Das Smartphone trägt seine KI (Künstliche Intelligenz) direkt im Namen. Es ist ein „smart phone“, also ein „schlaues Telefon“. Es ist schlau. Es ist intelligent. Wenn du genauer drüber nachdenkst, was das Ding alles kann, wird dir möglicherweise etwas schwummrig. Wenn du wissen möchtest, wie schwer ein Nasenbär ist, dauert das ein paar Sekunden. Vor 30 Jahren hätte es womöglich einen halben Tag gedauert, das herauszufinden.
Mit dem Fahrkartenautomaten haben wir direkt ein Beispiel, wie ein Roboter einen Menschen ersetzt. Den guten alten Schalter, mit Mensch drin, gibt es nicht mehr. Zur groben Orientierung: Die Deutsche Bahn besitzt (Stand 2018) 5.663 Bahnhöfe.

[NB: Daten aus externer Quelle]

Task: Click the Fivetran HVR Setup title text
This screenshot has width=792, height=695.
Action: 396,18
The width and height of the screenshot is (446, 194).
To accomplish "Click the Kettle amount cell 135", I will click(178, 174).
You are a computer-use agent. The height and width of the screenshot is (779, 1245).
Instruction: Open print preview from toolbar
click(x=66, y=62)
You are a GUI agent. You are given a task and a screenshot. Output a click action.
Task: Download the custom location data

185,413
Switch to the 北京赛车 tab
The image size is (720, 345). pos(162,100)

Eine Liste solcher Beispiele ließe sich lange weiterführen: der Check-in-Automat am Flughafen, die Selbstbedienungskasse bei Rewe, die Spülmaschine. Das haben alles mal Menschen gemacht. Für all diese Dinge gab es früher Personal und Arbeitsplätze.

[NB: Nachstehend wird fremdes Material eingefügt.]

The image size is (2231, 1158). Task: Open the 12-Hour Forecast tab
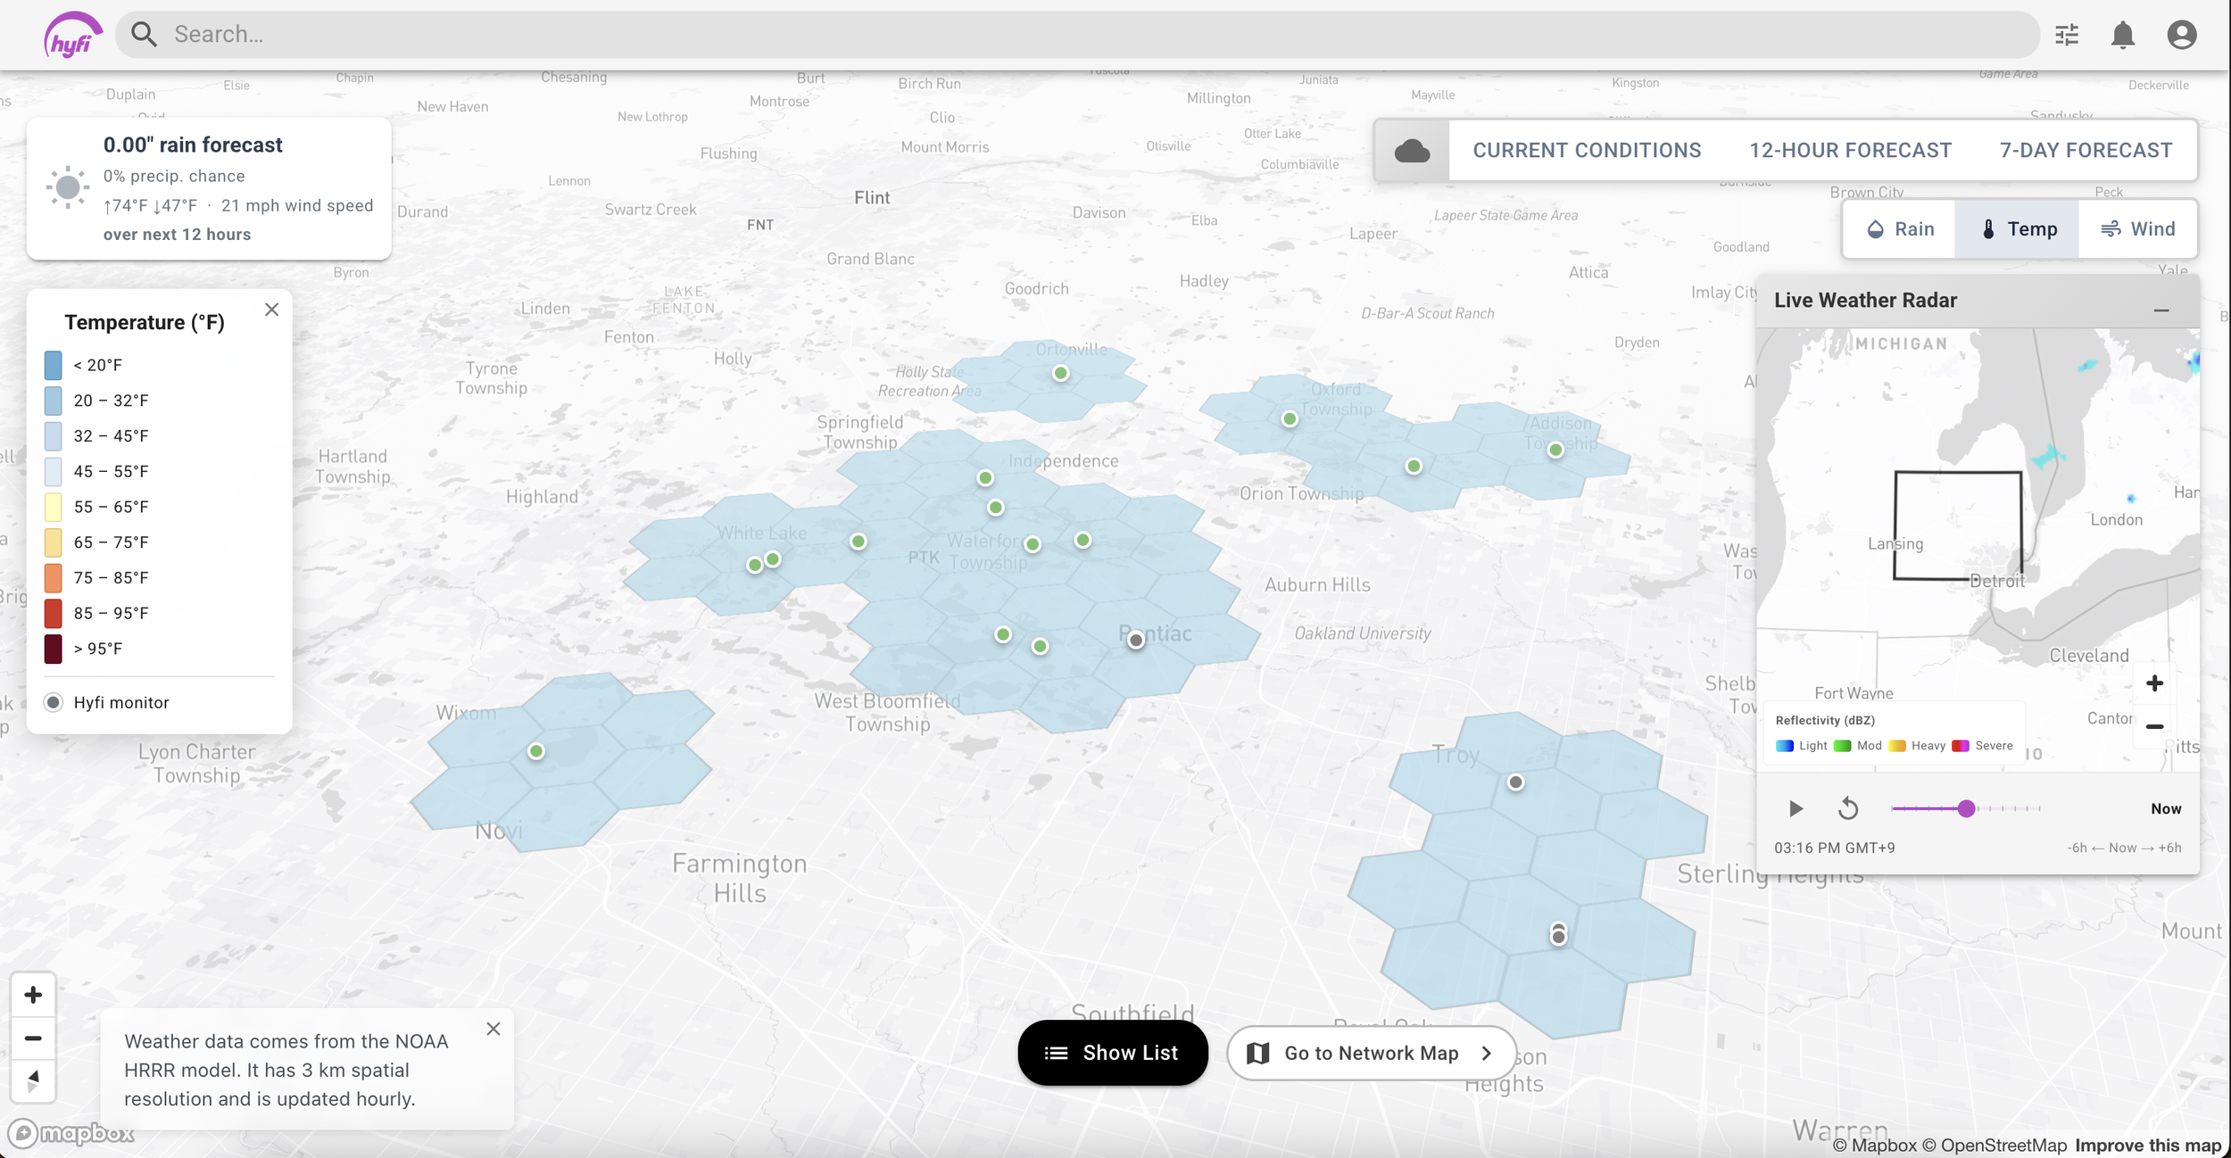1850,151
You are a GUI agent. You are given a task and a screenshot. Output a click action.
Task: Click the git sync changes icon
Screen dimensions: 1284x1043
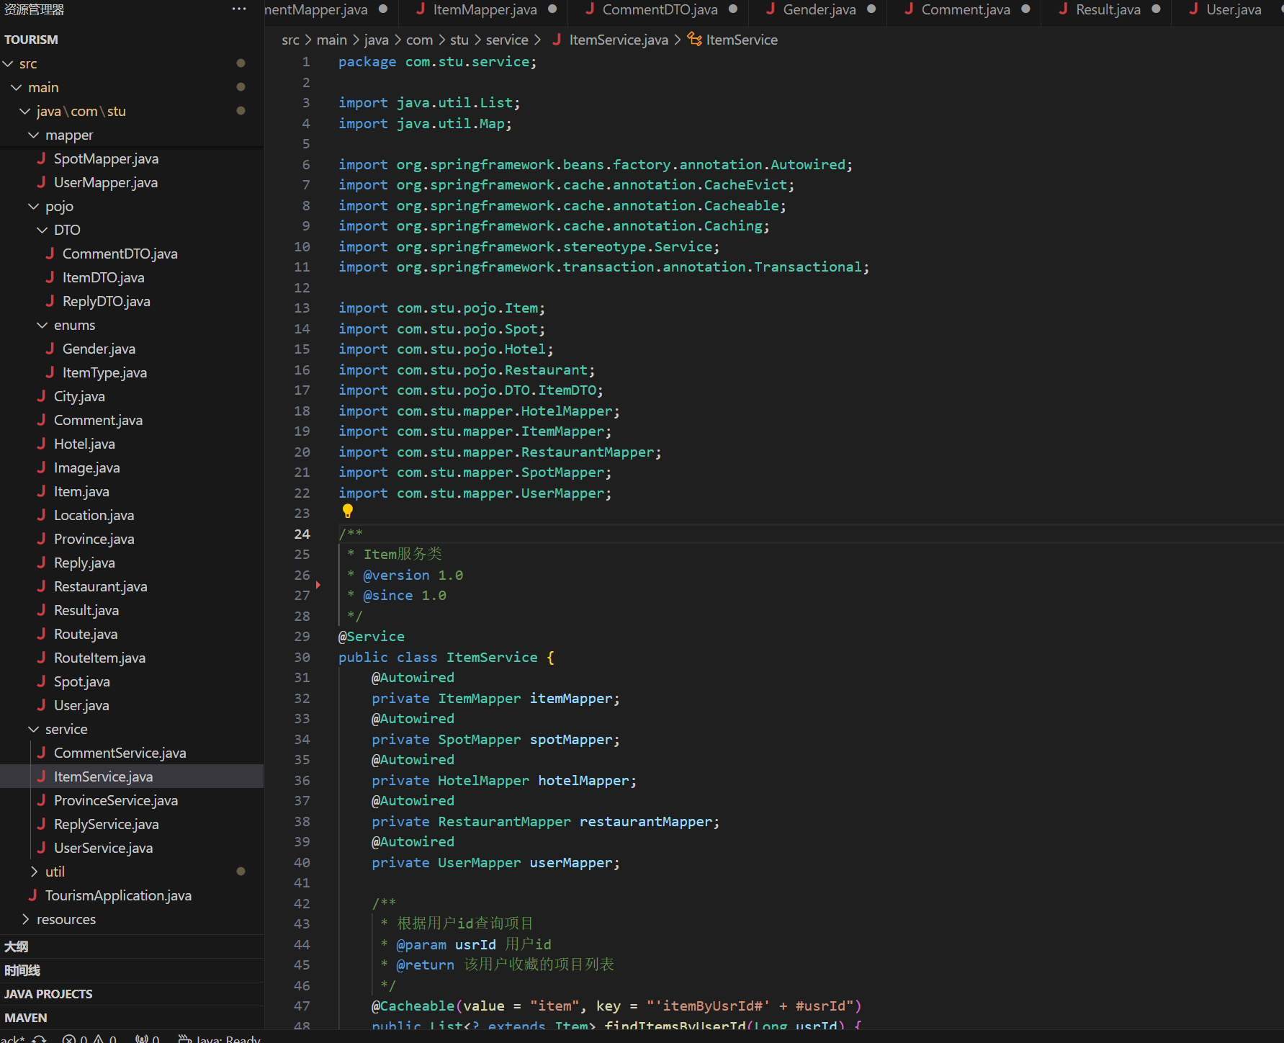pyautogui.click(x=40, y=1039)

Doch wie ist es um die Dienstleistungsbranche bestellt? Die Frage ist: Wann schneidet mir ein Roboter die Haare, verpasst mir eine Maniküre oder setzt mir die Akupunktur-Nadeln?
Wann oder überhaupt?
Mein erster Gedanke zu Roboter und Friseur ist der hier:
Ähnlich stelle ich mir ein Roboter-Augenbrauenzupfen oder eine Roboter-Gesichtsmassage vor.
Doch Spaß beiseite. Nehmen wir an, Roboter wären zu diesen Tätigkeiten tatsächlich in der Lage. Stellen wir uns vor, ein Roboter könnte dir eine Frisur verpassen wie Dennis Creuzberg und ein Make-up wie Gucci Westman. Aber geht es bei einer Dienstleistung am Ende nur darum? Ich sage: Nein.

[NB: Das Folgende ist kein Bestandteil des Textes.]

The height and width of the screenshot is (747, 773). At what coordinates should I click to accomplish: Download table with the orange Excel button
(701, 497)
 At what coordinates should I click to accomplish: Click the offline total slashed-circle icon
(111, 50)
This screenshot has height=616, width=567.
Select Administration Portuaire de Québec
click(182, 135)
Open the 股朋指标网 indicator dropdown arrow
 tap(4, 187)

Ich habe dazu zwei Gedanken: Zum einen steckt hinter einer Dienstleistung viel mehr als nur die technische Leistung. Zum anderen ist ein Dienstleister mehr als nur eine Dienstleistung.
Eine Dienstleistung ist mehr als nur die technische Leistung
Was zeichnet eine gute Dienstleistung aus? Ein hervorragendes Ergebnis. Dieses ist aber nicht nur durch die technische Leistung des Dienstleisters definiert. Ein Beispiel:
Der Dresscode für die Hochzeit meines Cousins war: légère aber elegant. Mein Gedanke: „Super. Was fange ich mit der Info an?“ Meine Rettung fand ich in einem freundlichen Mitarbeiter eines Münchner Herren-Ausstatters.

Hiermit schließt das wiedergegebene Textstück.